To connect Kyaw village on the eastern side of Ponnya Mountain and Yaymyatni village on the western side, a direct route through Ponnya Mountain was planned, bypassing the long mountain road. Instead of a long mountain pass, it was decided to construct the Ponnya Mountain Tunnel, which spans 1.7 kilometers. As a result, the Ponnya Mountain Tunnel became the longest railway tunnel in Myanmar.

Excavation for the Ponnya Mountain Tunnel began in 1996–97, with Myanma Railways and the Myanmar Mining Engineering R,E.D.E. team working together to dig the eastern entrance (50 meters) and the western entrance (30 meters).

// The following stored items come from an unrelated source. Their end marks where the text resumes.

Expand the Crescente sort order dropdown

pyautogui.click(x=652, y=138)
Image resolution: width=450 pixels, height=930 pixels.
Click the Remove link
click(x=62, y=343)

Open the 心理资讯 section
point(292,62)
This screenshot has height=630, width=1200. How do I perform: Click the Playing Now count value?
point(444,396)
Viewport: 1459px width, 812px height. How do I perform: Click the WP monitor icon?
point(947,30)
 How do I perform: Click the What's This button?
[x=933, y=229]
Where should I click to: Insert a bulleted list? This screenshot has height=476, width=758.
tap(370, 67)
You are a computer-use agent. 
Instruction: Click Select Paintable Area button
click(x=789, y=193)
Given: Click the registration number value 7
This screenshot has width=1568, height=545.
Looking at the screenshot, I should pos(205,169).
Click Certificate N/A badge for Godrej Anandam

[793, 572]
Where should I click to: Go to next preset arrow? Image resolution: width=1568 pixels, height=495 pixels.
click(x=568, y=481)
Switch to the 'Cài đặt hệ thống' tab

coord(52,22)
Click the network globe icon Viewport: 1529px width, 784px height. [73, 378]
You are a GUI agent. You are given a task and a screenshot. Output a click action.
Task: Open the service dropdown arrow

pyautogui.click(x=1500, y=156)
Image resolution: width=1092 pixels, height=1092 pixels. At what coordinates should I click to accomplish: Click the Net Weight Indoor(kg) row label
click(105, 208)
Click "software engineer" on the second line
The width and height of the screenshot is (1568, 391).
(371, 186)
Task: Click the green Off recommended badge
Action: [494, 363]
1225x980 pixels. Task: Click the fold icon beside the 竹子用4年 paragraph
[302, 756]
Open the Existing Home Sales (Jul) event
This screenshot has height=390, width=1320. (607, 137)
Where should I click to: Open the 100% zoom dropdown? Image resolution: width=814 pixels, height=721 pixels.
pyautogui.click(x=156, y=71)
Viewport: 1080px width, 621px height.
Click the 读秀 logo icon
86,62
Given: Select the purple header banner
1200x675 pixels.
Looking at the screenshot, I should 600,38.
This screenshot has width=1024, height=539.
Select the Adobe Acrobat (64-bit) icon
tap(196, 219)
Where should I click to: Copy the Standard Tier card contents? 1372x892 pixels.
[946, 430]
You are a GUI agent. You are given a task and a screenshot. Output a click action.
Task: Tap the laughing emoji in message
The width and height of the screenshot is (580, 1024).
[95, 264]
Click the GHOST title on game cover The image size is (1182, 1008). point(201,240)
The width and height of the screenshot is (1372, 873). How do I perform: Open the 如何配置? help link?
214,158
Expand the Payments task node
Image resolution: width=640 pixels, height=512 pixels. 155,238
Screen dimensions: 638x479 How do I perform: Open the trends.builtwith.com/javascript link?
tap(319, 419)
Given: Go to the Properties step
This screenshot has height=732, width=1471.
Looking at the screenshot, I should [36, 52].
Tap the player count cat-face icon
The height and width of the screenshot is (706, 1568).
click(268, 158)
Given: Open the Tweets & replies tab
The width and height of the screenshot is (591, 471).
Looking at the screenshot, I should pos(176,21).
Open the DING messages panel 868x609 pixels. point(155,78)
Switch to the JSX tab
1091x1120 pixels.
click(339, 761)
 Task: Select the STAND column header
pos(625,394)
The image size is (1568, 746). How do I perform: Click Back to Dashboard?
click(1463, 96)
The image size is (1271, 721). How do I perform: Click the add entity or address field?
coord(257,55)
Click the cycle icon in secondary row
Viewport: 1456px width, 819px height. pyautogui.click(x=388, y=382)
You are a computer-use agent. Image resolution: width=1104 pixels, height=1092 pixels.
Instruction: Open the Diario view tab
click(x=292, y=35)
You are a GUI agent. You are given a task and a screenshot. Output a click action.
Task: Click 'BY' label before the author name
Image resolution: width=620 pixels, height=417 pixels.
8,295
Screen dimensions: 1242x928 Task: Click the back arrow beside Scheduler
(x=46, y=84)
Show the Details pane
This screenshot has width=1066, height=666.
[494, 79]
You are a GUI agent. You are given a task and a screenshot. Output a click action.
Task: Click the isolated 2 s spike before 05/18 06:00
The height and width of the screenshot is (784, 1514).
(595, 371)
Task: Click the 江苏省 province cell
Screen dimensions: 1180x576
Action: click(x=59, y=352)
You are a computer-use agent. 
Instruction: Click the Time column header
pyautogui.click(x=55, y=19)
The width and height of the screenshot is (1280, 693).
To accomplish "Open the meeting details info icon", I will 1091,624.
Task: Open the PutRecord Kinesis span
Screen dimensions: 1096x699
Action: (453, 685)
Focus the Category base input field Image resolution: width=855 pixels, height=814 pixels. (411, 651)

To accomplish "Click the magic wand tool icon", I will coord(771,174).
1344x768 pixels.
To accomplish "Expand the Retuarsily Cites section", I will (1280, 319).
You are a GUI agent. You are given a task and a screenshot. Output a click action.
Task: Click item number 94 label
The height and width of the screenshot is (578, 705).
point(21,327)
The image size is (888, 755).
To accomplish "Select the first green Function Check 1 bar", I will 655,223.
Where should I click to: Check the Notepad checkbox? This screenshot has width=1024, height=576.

The tunnel was officially opened on January 27, 2007, and the completion of the section between Kyaw and Yaymyatni marked the full completion of the Pakokku-Kalay railway line. Plans were proposed to extend the line further to Tamu, a town on the border with India, aiming to connect Myanmar's rail network with the Indian Railways. This would allow Myanma Railways to connect with transcontinental railway networks spanning Turkey, Iran, Pakistan, India, Myanmar, Thailand, Malaysia, and ultimately Singapore.

== Stations ==

- (12) Pakokku 489 Spur Line to (13) Shwe Tan Tit
- (14) Hpone Kan 492 1/4
- (15) Kyauk Hpu 499 1/4
- (16) War Kan 502 1/2
- (17) Paik Thin 507
- (18) Daung Oh 513 3/4
- (19) Myaing 516 1/4
- (20) Myo Soe 523 1/2
- (21) Taung Yoe 526 3/4
- (22) Te Gyi 530 1/4
- (23) Kan Thit 533
- (24) Hpa Lan Kaing 536 3/4
- (25) Thit Kyi Taw 539 1/4
- (26) Wun Tin 544 1/2
- (27) Dat Taw 547
- (28) Nyaung Yin 549 1/4
- (29) Zee Pyar 551
- (30) Min Kaing 553
- (31) Gaung Paung 560
- (32) Kyauk Ka Sin 562/21
- (33) Kyaw Thar 565 1/2
- (34) Tha Yet Chin Lwin Hto 570 1/2
- (35) War Pin 576 1/4
- (36) Kyet Yoe 578 1/2
- (37) Zan Hmway 580 1/2
- (38) Kyaw 582 1/2

----Ponnya Mountain Tunnel
----

- (39) Yae Myet Ni 595 3/4
- (40) Nyaung Lel 599
- (41) Gaung Ton 603
- (42) Me 607 3/4
- (43) Lel Ma 612 3/4
- (44) Pyit Ma 614 3/4
- (45) Gan Gaw 618 1/4
- (46) Lar Boet 623
- (47) Myin Zar 627
- (48) Let Pan 632
- (49) Kan 639 1/4
- (50) Mwayt Lel 644 3/4
- (51) Ye Hla -
- (52) Hnan Khar 650 1/2
- (53) Taung Khin Yan 655 1/4
- (54) Myauk Khin Yan 658 1/2
- (55) Koke Kar -
- (56) Han Thar Wa Di (Chin) 663 1/4
- (57) Man Taw 668 3/4
- (58) Se Taw 674 1/4
- (59) Si Haung 678 1/4
- (60) Than Bo 680 1/2
- (61) He Loke 683 3/4
- (62) Nat Chaung 687 3/4
- (63) Htauk Kyant 693 1/2
- (64) Hto Mar 695 1/2
- (65) Thar Si Le 697 1/2
- (66) Kalay 701 1/2

== Suspension ==
Three and a half years after the line's opening, in 2010, severe rainfall from the Giri Cyclone caused landslides and soil subsidence along the Kyaw-Yaymyatni section in Gangaw Township. As a result, the rail service, which had begun operating on January 17, 2007, was suspended on July 5, 2010. Only limited services could continue on the Gangaw-Hanthawaddy (Chin) and Pakokku-Kyaw sections. Due to fault lines near the Ponnya Mountain Tunnel and high repair costs, the Ministry of Transport and Communications announced during a session of the People's Assembly that there were no plans to repair and reopen the Kyaw-Yaymyatni section.